📢 Enchérisseur d'enchères publicitaires — Vickrey au second prix en direct
Regardez une véritable enchère publicitaire au second prix (Vickrey) à plis scellés se dérouler en direct, démontrant pourquoi enchérir sincèrement est la stratégie dominante de chaque annonceur quand les valeurs d'enchère et le nombre de concurrents changent.
À propos de l'enchérisseur d'enchères publicitaires
Presque chaque impression publicitaire programmatique vendue aujourd'hui est allouée via une enchère à plis scellés, et la règle du second prix (Vickrey) se trouve au cœur théorique de cette conception de marché : l'enchérisseur le plus élevé remporte l'emplacement publicitaire, mais ne paie que le montant de la deuxième enchère la plus élevée plutôt que la sienne. Ce seul choix de conception a une conséquence remarquable, prouvée par le lauréat du prix Nobel William Vickrey en 1961 — enchérir votre vraie valorisation privée devient une stratégie dominante, ce qui signifie que c'est votre meilleur coup quoi que puisse enchérir n'importe quel concurrent. Cette simulation ne se contente pas d'affirmer ce résultat, elle le calcule : à chaque tour, une population configurable d'enchérisseurs simulés — certains sincères, certains sur-enchérissant d'un pourcentage fixé, certains sous-enchérissant — tirent de nouvelles valorisations privées d'une distribution identique, soumettent des enchères scellées, et une véritable enchère (tri, sélection du gagnant, facturation du second prix) est résolue. L'utilité (valeur gagnée moins prix payé) s'accumule par groupe de stratégie en direct.

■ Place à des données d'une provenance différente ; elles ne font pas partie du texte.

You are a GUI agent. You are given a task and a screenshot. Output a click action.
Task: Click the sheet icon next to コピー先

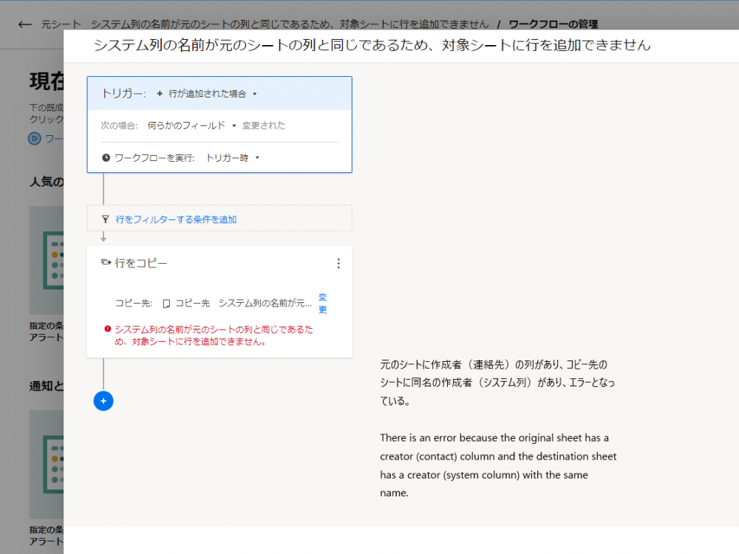coord(166,303)
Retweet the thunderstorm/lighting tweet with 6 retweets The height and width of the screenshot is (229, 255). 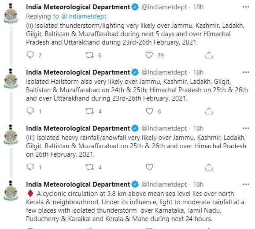click(89, 55)
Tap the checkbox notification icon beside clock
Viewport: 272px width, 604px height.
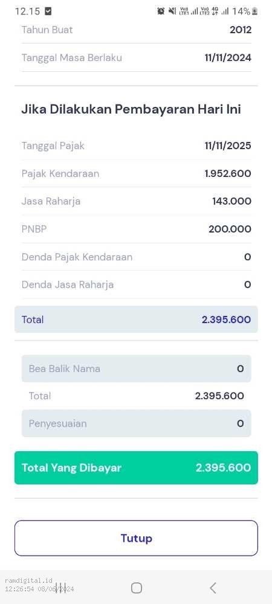click(x=48, y=11)
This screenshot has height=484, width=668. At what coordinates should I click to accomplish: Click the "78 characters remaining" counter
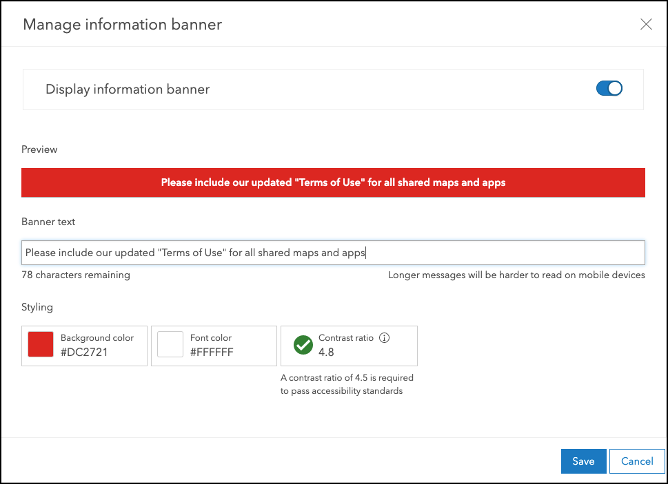point(76,275)
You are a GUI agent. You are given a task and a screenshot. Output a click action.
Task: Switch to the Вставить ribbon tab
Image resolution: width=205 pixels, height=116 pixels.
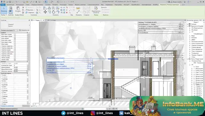pos(55,5)
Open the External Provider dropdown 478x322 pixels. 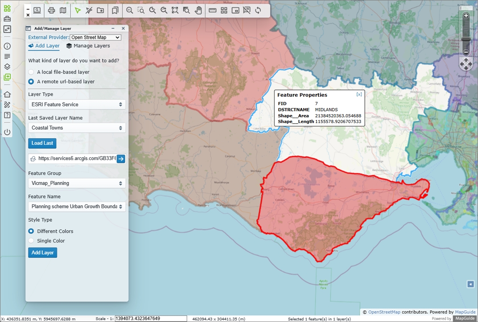point(95,37)
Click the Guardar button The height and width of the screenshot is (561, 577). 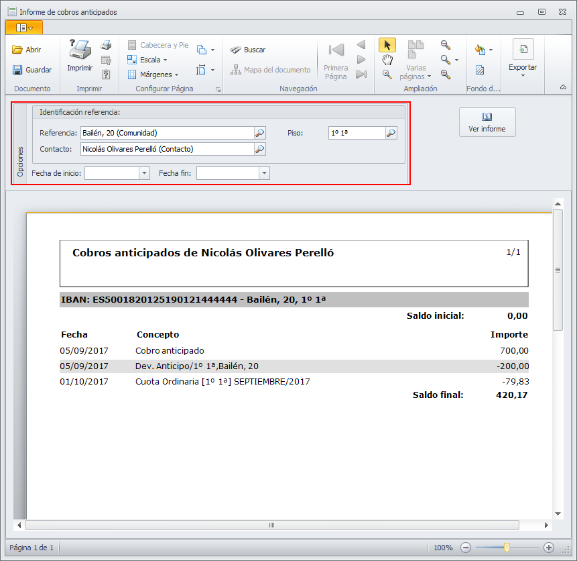pyautogui.click(x=32, y=70)
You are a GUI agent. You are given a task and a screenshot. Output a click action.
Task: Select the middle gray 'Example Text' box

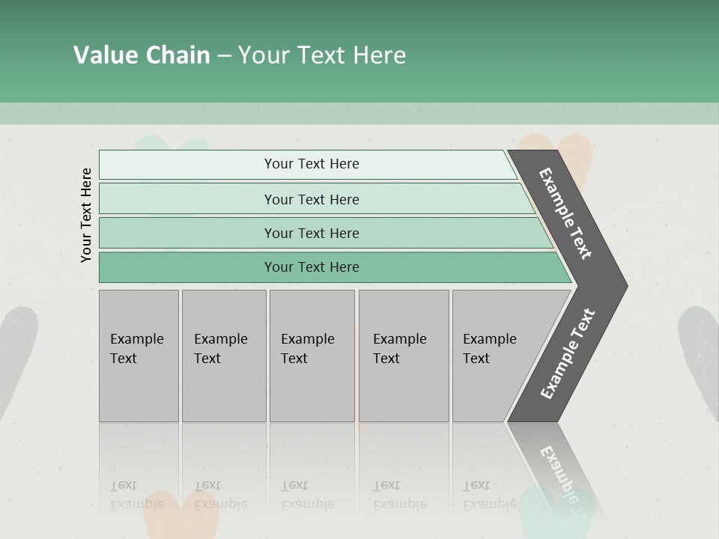[x=312, y=356]
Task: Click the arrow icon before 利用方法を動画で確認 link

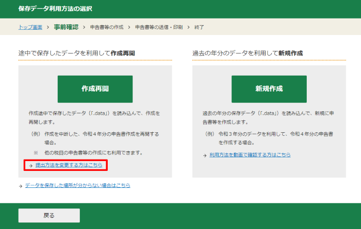Action: (x=205, y=154)
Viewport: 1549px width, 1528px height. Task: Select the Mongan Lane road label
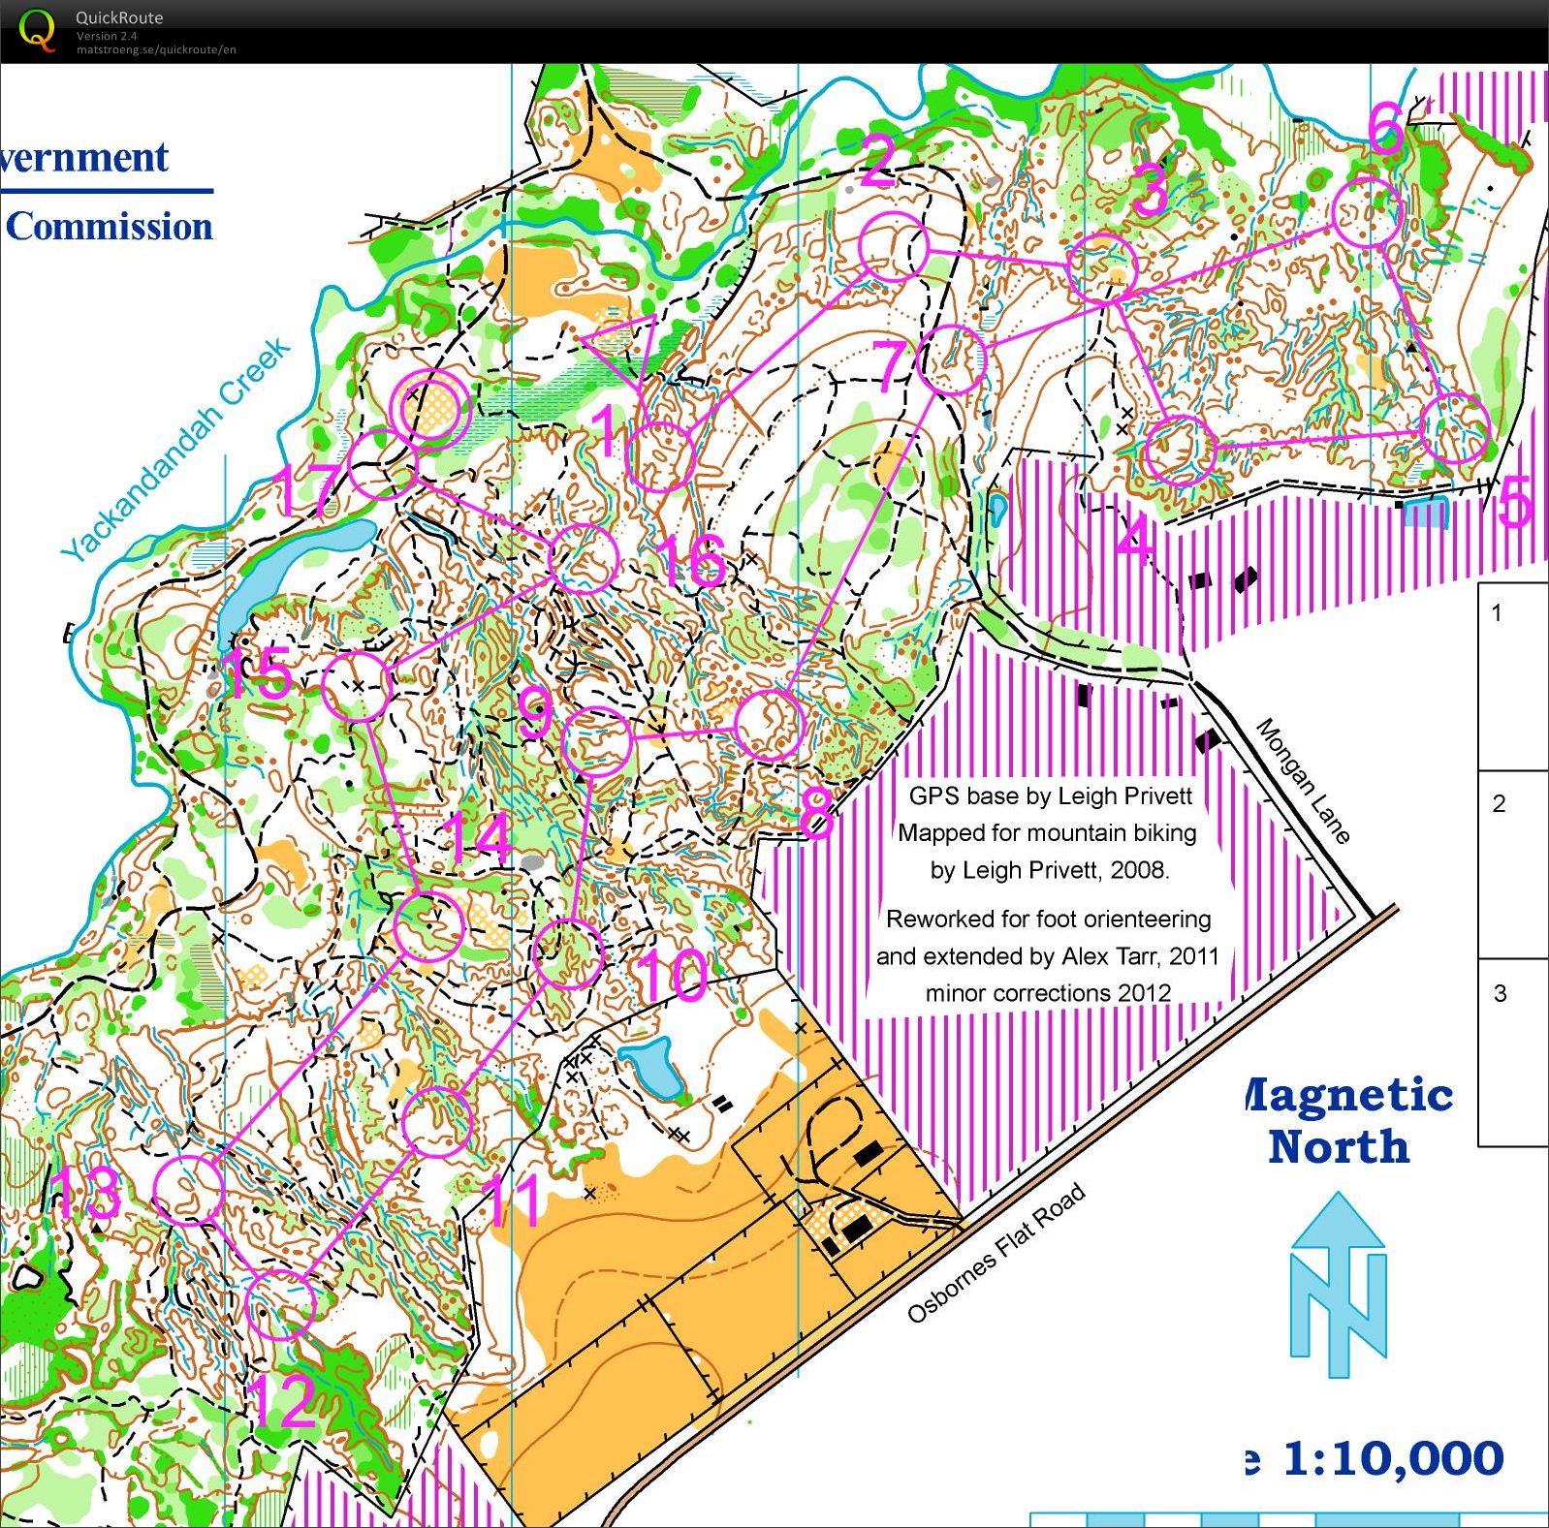tap(1303, 781)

Comme chaque groupe tire ses valorisations de la même distribution, la loi des grands nombres garantit que leur valorisation moyenne converge vers le même nombre à mesure que les tours s'accumulent — ce qui signifie que tout écart qui subsiste dans le graphique en direct de l'utilité moyenne est attribuable à la stratégie d'enchère elle-même, et non à la chance de qui a le plus valorisé l'emplacement publicitaire. Observez le champ de barres 3D : chaque enchérisseur affiche une boîte au contour translucide pour sa vraie valeur et une boîte colorée pleine pour son enchère scellée, de sorte que le décalage est directement visible comme un écart entre les deux ; un plan doré marque le niveau de paiement au second prix en direct, et un anneau doré couronne le gagnant du tour. Ajustez le nombre d'enchérisseurs par stratégie, l'écart de valorisation et les pourcentages de décalage pour voir l'effet se renforcer ou s'affaiblir — mais observez la ligne sincère (orange) du graphique en direct se stabiliser de manière constante au-dessus des lignes de sur-enchère (rouge) et de sous-enchère (bleue) à mesure que suffisamment de tours s'accumulent.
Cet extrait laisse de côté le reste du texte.